• _TO DO_
Copy out, from the data, each line containing the string "computer".

• _EXCERPTED RECORDS_
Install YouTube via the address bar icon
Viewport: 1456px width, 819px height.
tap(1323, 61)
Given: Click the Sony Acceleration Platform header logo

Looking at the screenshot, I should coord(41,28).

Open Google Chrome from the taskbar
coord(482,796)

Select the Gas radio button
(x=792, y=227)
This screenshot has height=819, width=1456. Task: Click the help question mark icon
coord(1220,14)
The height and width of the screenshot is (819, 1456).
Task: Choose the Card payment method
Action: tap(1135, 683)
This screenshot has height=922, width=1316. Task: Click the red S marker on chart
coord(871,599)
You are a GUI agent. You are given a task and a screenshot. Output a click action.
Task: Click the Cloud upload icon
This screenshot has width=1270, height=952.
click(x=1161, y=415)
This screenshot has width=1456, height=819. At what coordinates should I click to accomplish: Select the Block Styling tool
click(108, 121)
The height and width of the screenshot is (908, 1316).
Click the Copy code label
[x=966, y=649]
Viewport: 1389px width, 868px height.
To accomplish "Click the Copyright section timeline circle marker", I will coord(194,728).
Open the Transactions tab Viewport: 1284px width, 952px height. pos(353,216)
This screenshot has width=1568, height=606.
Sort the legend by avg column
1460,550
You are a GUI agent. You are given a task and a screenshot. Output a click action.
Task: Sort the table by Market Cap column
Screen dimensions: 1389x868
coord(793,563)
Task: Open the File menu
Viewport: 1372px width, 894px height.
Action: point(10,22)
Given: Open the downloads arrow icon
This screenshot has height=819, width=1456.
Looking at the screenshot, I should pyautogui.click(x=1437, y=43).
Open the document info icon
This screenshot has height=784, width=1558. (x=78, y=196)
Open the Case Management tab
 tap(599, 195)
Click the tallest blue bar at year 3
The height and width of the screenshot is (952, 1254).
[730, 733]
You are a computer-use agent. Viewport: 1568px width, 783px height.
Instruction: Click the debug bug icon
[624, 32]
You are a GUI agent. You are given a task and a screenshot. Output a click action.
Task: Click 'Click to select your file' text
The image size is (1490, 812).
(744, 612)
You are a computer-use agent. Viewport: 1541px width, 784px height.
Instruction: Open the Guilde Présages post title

• _RESPONSE AREA_
You are a computer-use agent. Viewport: 1568px width, 783px height.
You are a computer-use agent. Viewport: 1541px width, 784px height.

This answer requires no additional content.